*** Records to use
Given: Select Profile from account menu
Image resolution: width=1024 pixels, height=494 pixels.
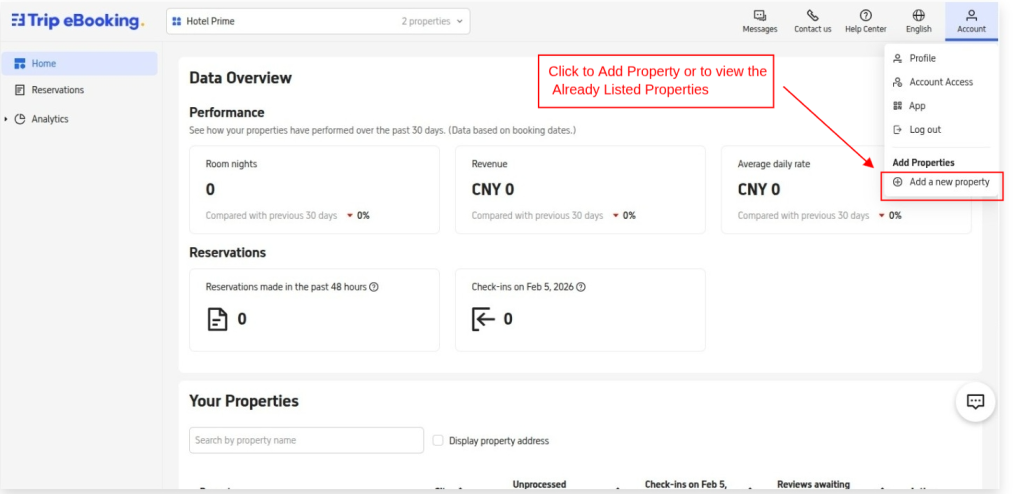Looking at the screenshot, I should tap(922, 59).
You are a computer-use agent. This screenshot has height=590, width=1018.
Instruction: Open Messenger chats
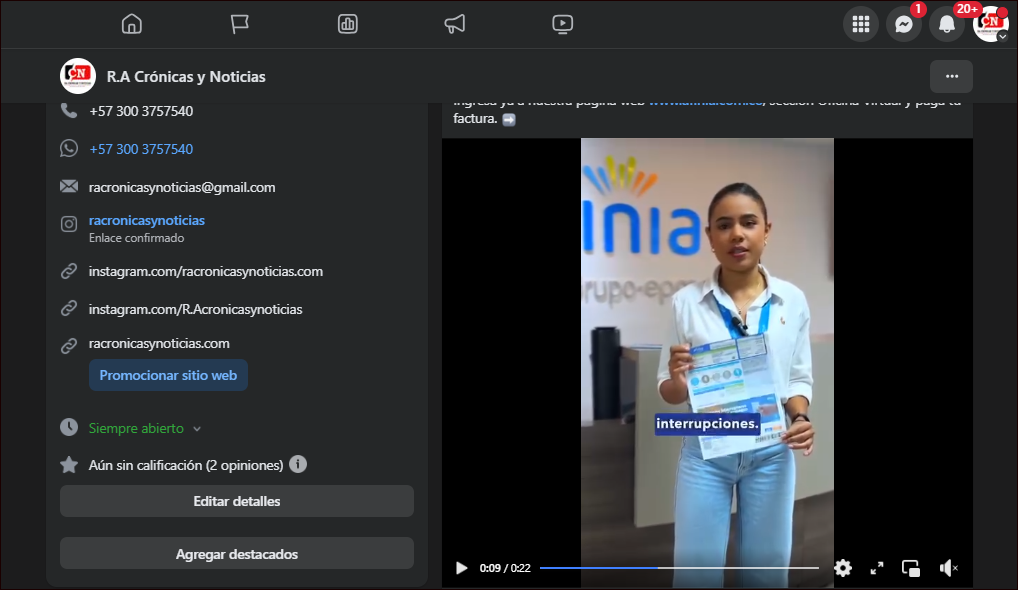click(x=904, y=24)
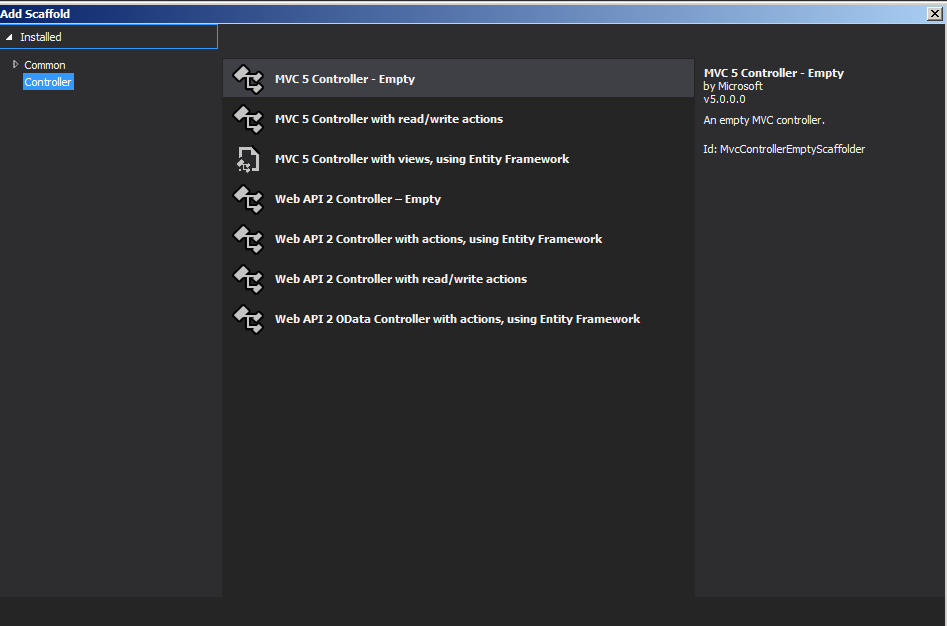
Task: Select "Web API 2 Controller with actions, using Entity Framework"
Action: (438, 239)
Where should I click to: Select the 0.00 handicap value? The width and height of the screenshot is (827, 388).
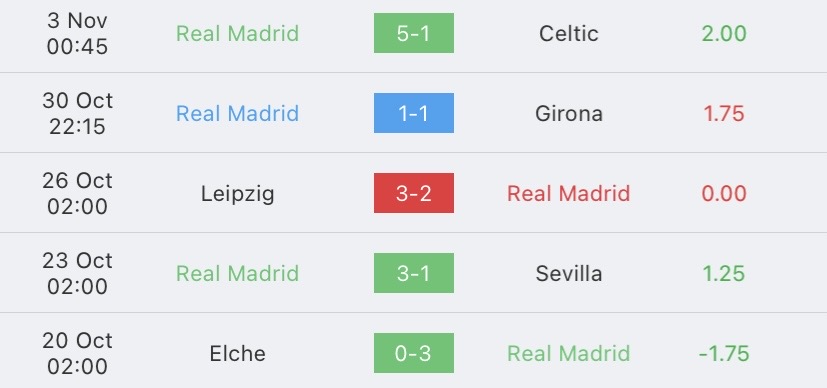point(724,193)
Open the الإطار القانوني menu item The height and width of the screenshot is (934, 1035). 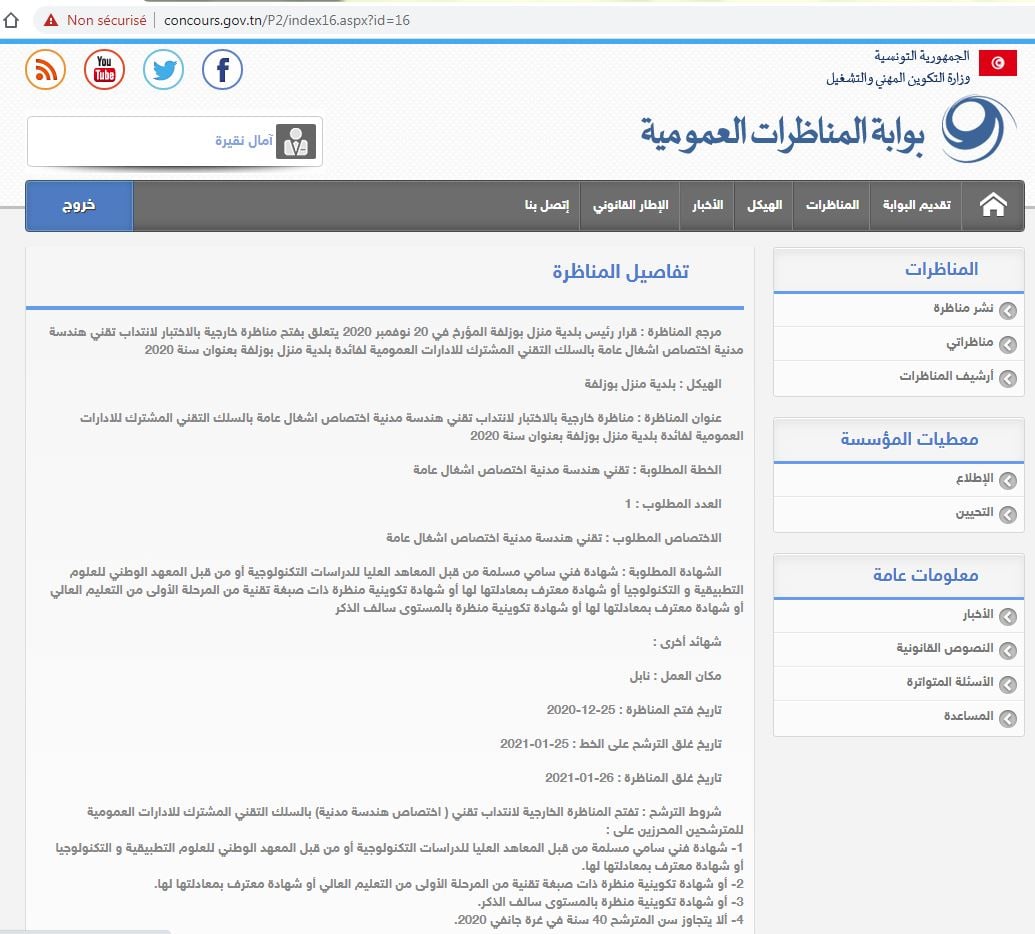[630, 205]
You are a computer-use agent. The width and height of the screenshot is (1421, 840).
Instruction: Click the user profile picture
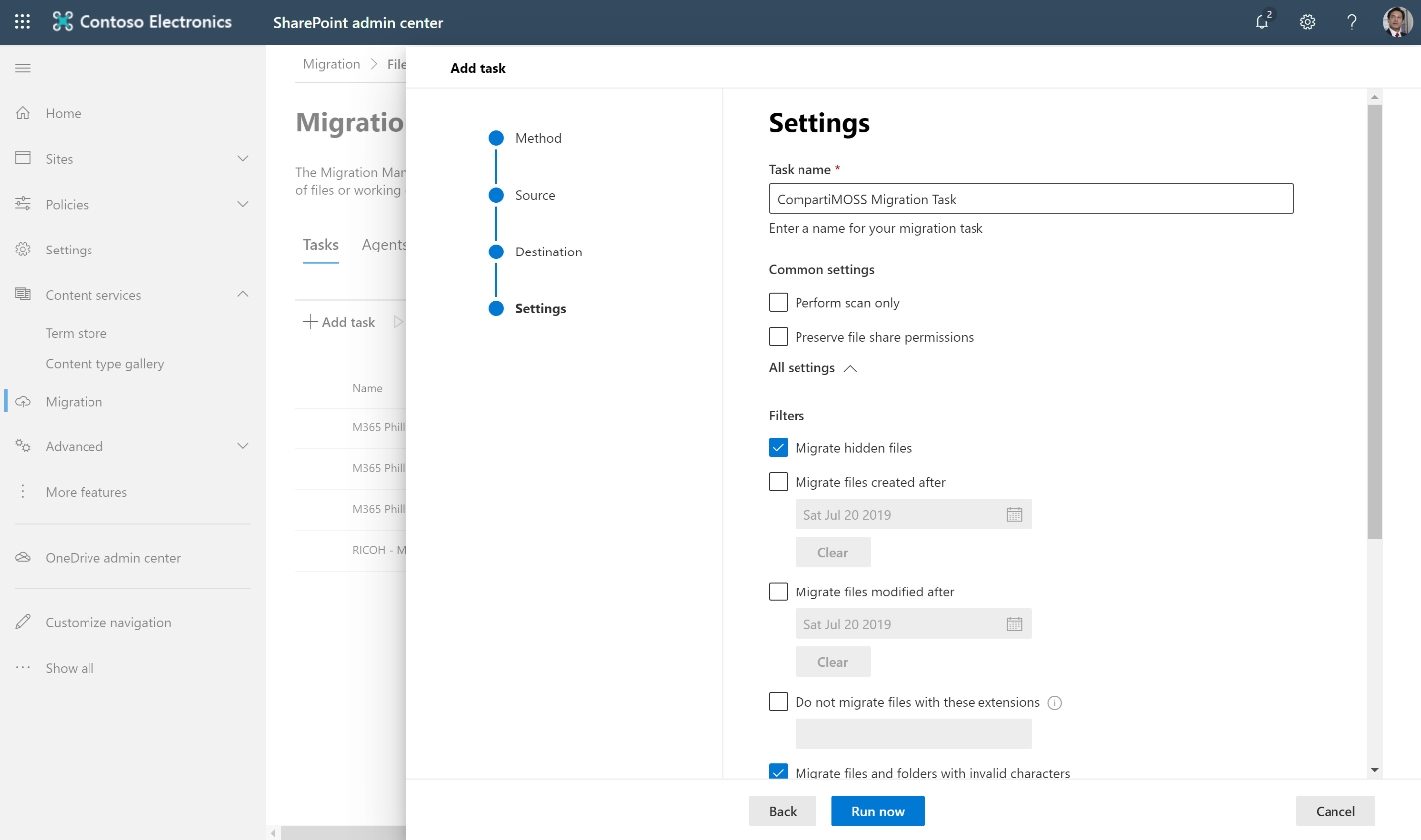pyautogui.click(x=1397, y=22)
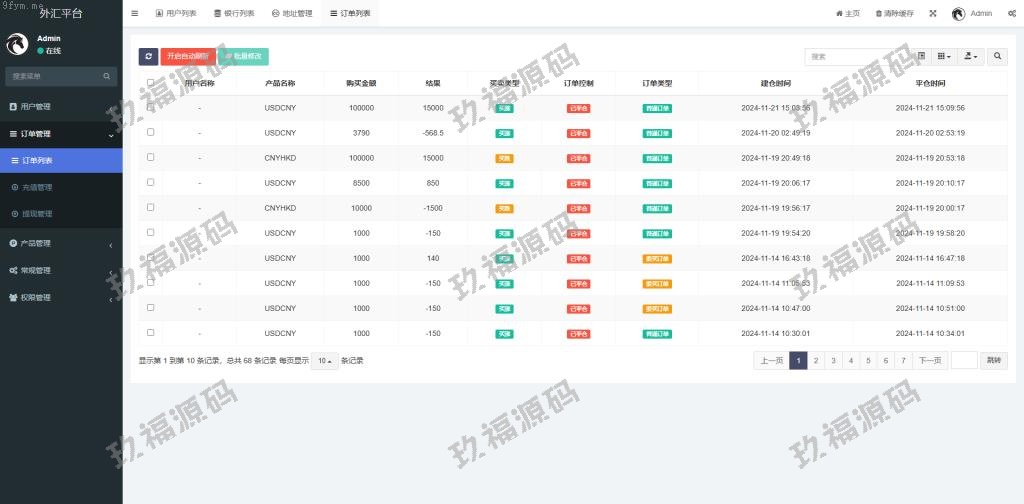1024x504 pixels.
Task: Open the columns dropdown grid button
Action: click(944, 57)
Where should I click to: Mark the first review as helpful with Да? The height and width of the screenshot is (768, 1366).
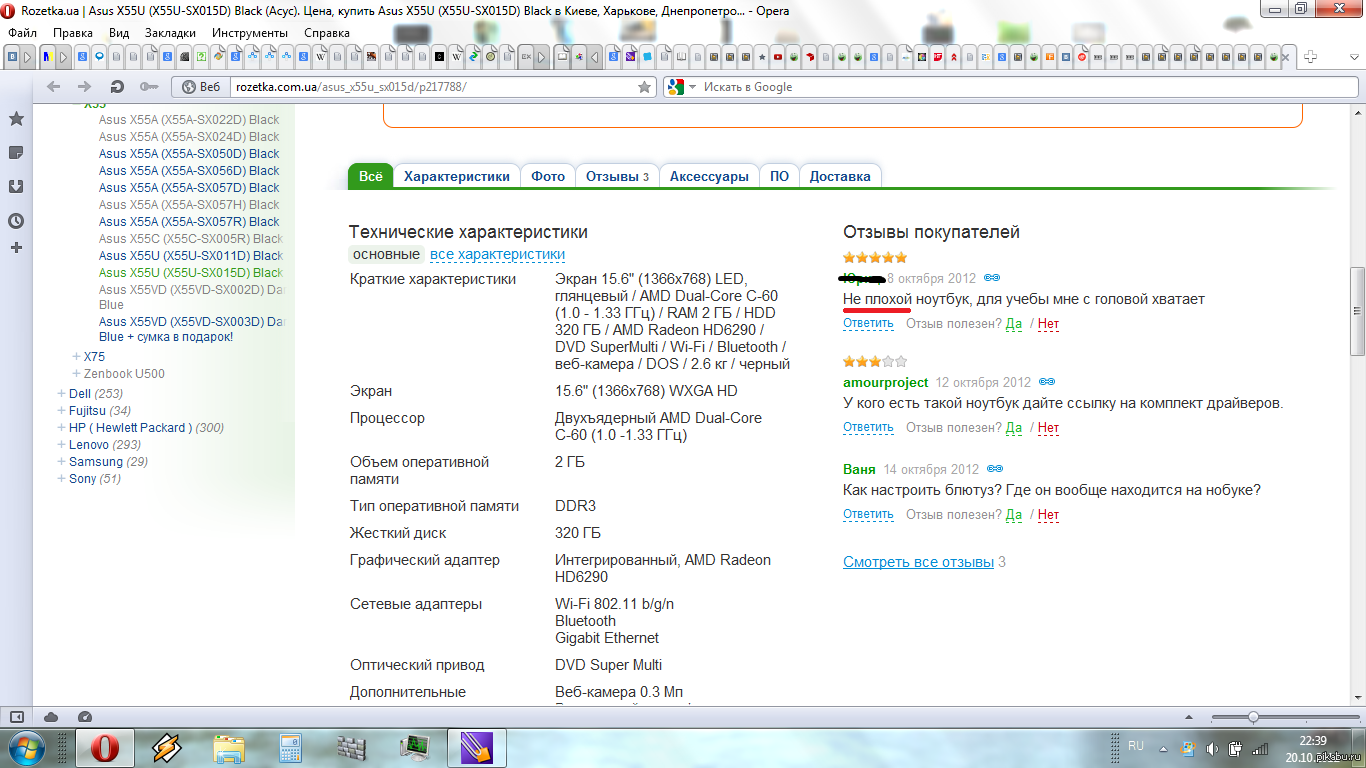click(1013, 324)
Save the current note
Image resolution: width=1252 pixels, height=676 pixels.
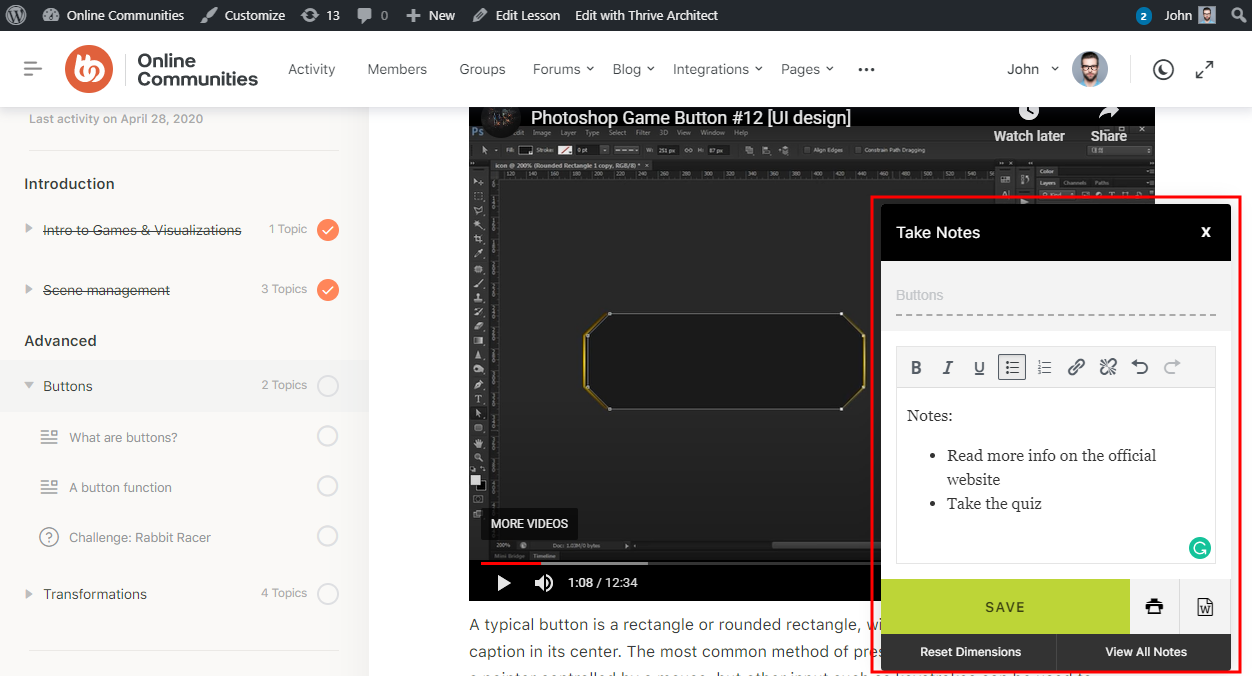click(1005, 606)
******
» Work task:
The expected output is an exact retyping of the lines from the line with "Instruction: Click the user profile picture" through the last line of the data, with both ends kept and the pictures dropped.

» Exercise output:
Instruction: Click the user profile picture
pyautogui.click(x=1397, y=22)
1024x504 pixels.
Task: Open the columns dropdown grid button
Action: click(944, 57)
Where should I click to: Mark the first review as helpful with Да? The height and width of the screenshot is (768, 1366).
click(1013, 324)
Save the current note
Image resolution: width=1252 pixels, height=676 pixels.
click(1005, 606)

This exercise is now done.